CAUTION: DO NOT RETURN A SUP TO STORES. If you hand a suspected bogus part back to the parts clerk, it may accidentally be re-issued to another mechanic on the next shift. It must be physically segregated.
The Regulatory Protocol: What to Do Next
When you find a SUP, you must follow a strict legal sequence:
- Quarantine: Attach a red “Unserviceable/Rejected” tag to the part. Document exactly why it is rejected.
- Segregate: Place the part in a physically locked and secure quarantine area within the stores facility.
- Report: Notify your Quality Assurance (QA) manager immediately.

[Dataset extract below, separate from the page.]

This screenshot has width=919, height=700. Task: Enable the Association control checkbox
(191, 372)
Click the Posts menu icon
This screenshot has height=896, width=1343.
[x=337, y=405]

- Escalate: The QA department is legally obligated to investigate and file a formal report—such as an FAA Form 8120-11 or an EASA Occurrence Report (Part-376)—with the regulatory authorities to alert the global aviation network.
Case Study: The AOG Technics Scandal (2023)

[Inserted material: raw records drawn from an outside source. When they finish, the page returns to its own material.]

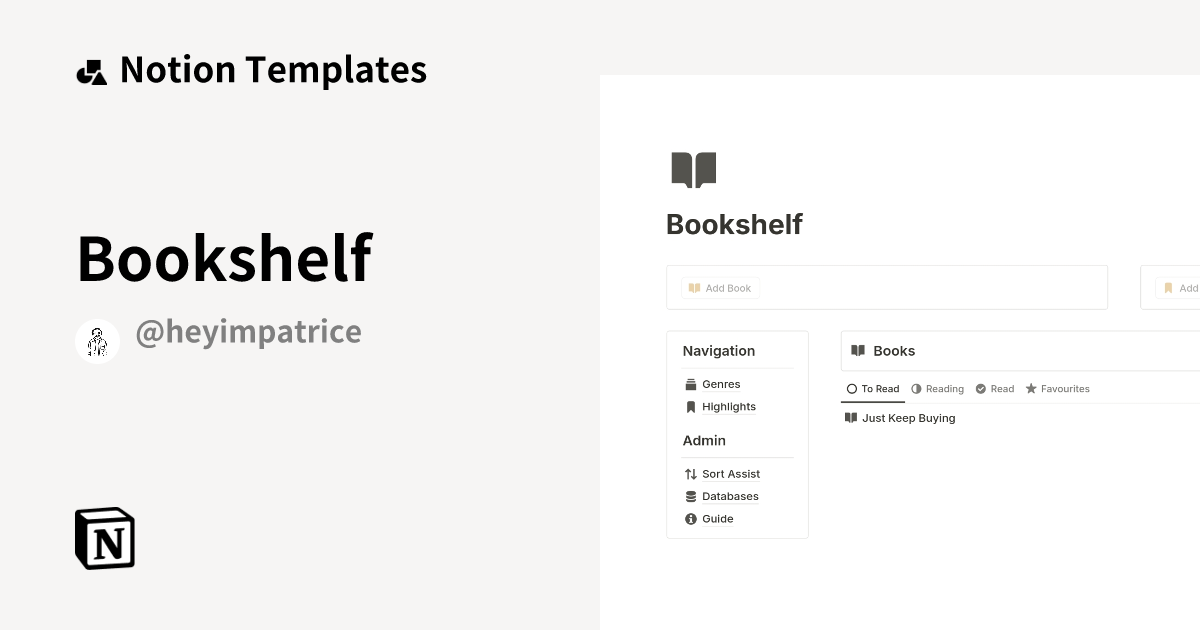Switch to the Read tab

point(1001,388)

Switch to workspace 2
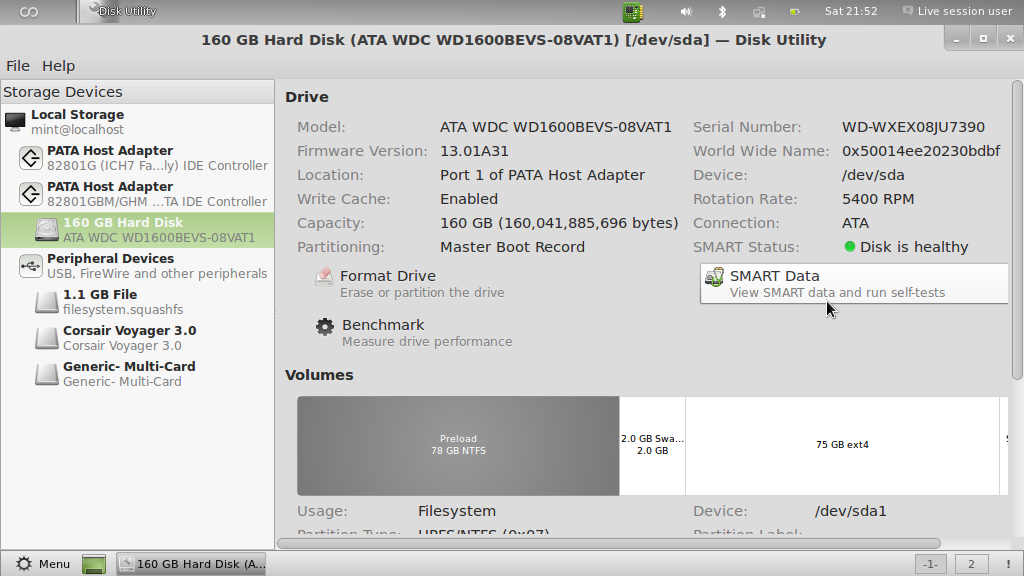click(x=969, y=564)
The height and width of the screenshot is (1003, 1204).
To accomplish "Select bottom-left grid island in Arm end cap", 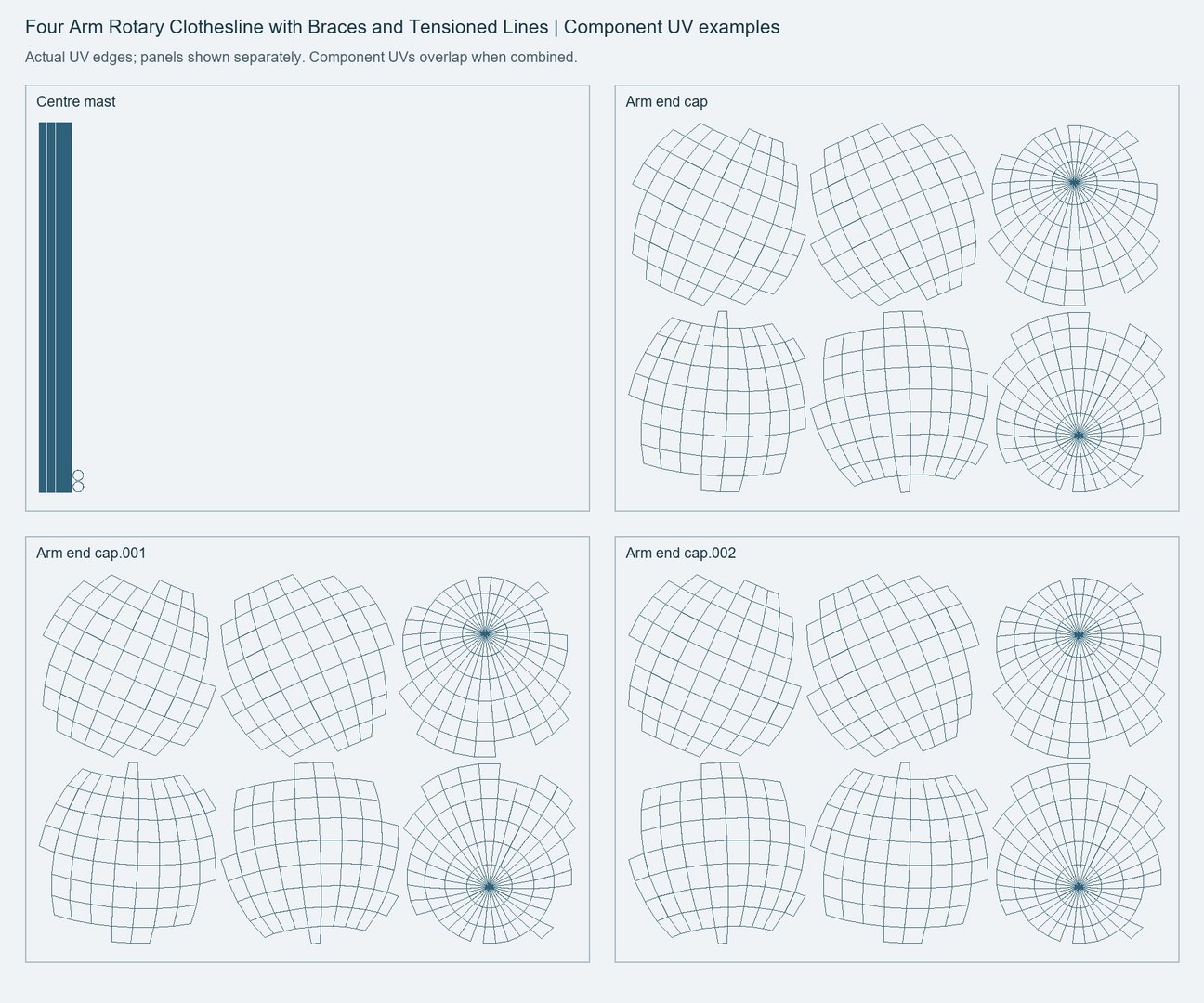I will point(718,402).
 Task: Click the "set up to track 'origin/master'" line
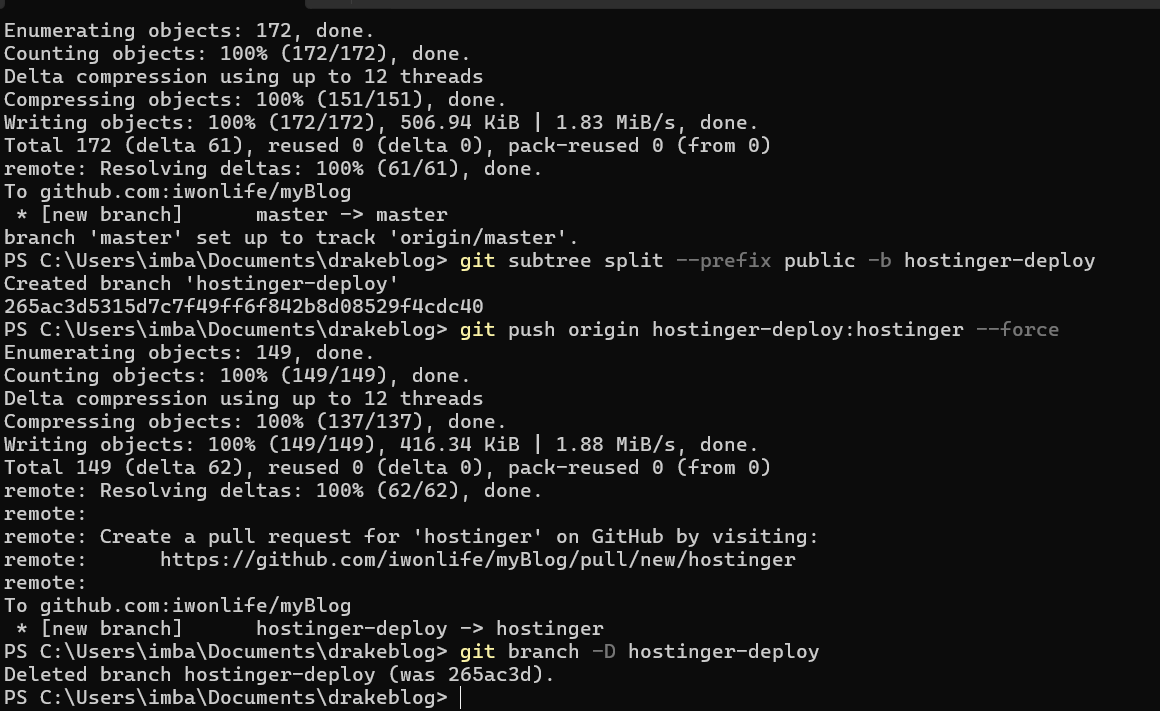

If you think SUPs are a problem of the past, look at the massive global grounding triggered in 2023 by a UK-based supplier called AOG Technics.
This broker supplied thousands of engine parts—including turbine blades and compressor stators—for the CFM56 engine, the most widely used engine in the world (powering the Airbus A320ceo and Boeing 737NG families).
The Breakdown:
- Forged Paperwork: AOG Technics sold used parts with completely fabricated EASA Form 1 and FAA 8130-3 certificates. They forged the signatures and approval numbers of legitimate MROs who had never actually touched the parts.

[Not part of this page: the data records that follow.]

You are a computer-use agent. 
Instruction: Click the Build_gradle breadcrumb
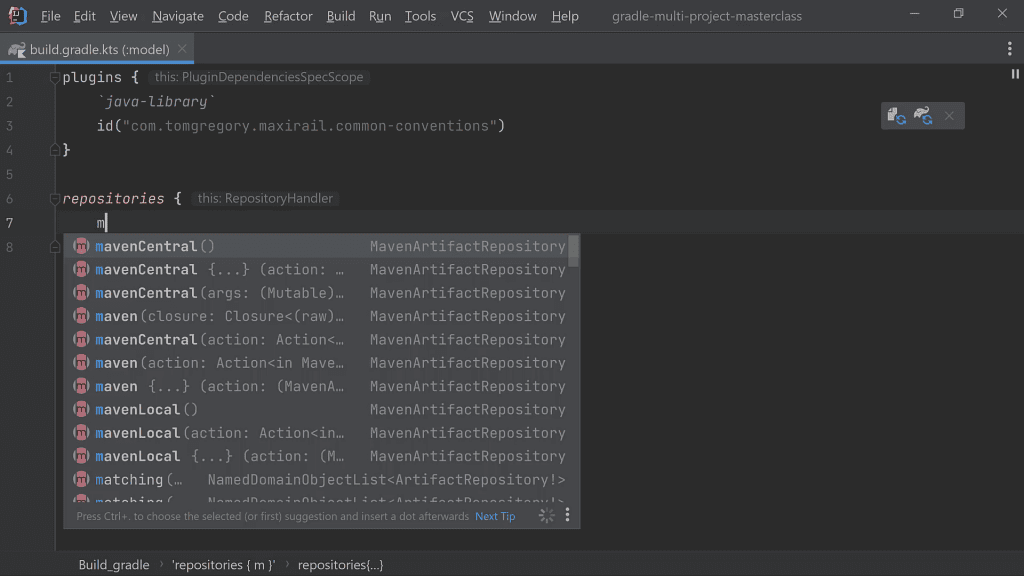point(113,564)
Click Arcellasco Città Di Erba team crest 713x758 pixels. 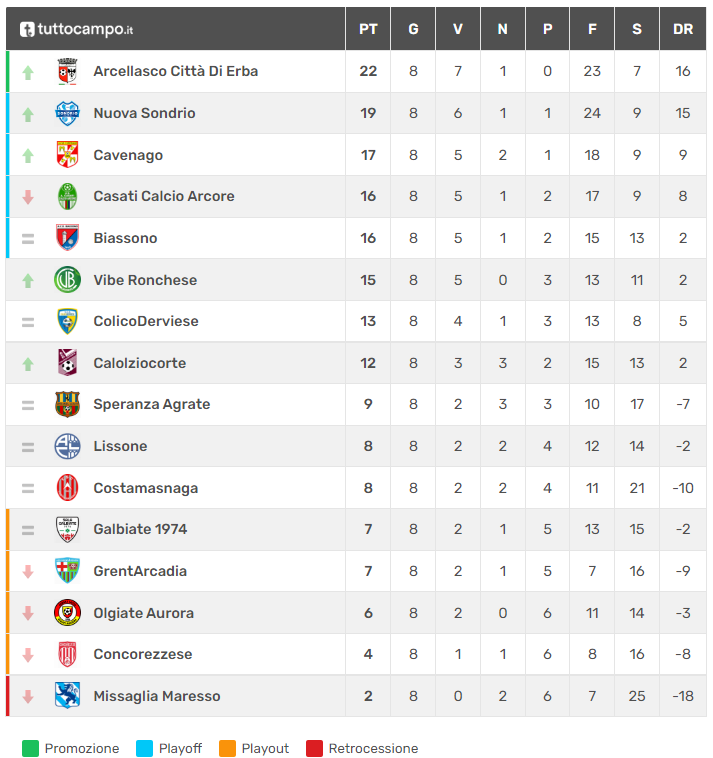[x=67, y=71]
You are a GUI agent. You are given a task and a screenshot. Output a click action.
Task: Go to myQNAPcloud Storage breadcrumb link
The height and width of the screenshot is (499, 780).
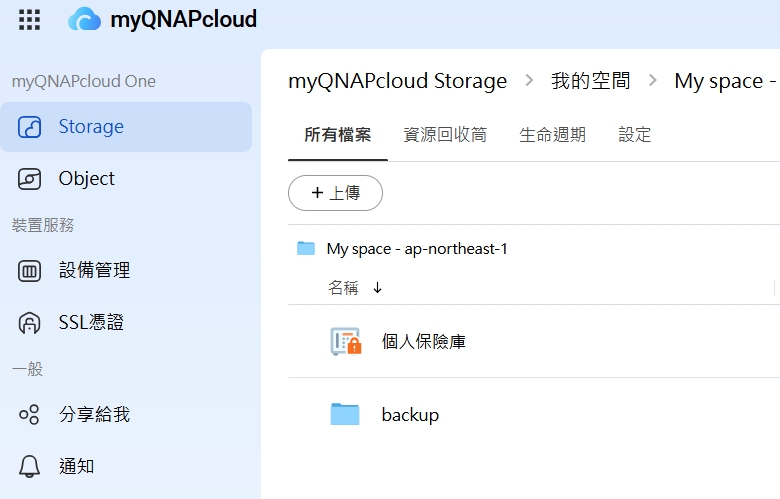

- The Discovery: Line mechanics and MRO inspectors noticed slight discrepancies in the formatting of the release certificates and contacted the MROs listed on the paperwork, who confirmed the forms were fake.
- The Consequence: The FAA and EASA issued emergency Airworthiness Directives. Airlines worldwide had to pull A320s and B737s off the line, grounding fleets to tear down engines and physically hunt for the bogus parts.
The defense against events like the AOG Technics scandal doesn’t start in a regulatory office; it starts on the ramp. Trust your manuals, scrutinize the paperwork, and if a part looks wrong, quarantine it. Your signature is the only thing standing between a bogus part and the sky.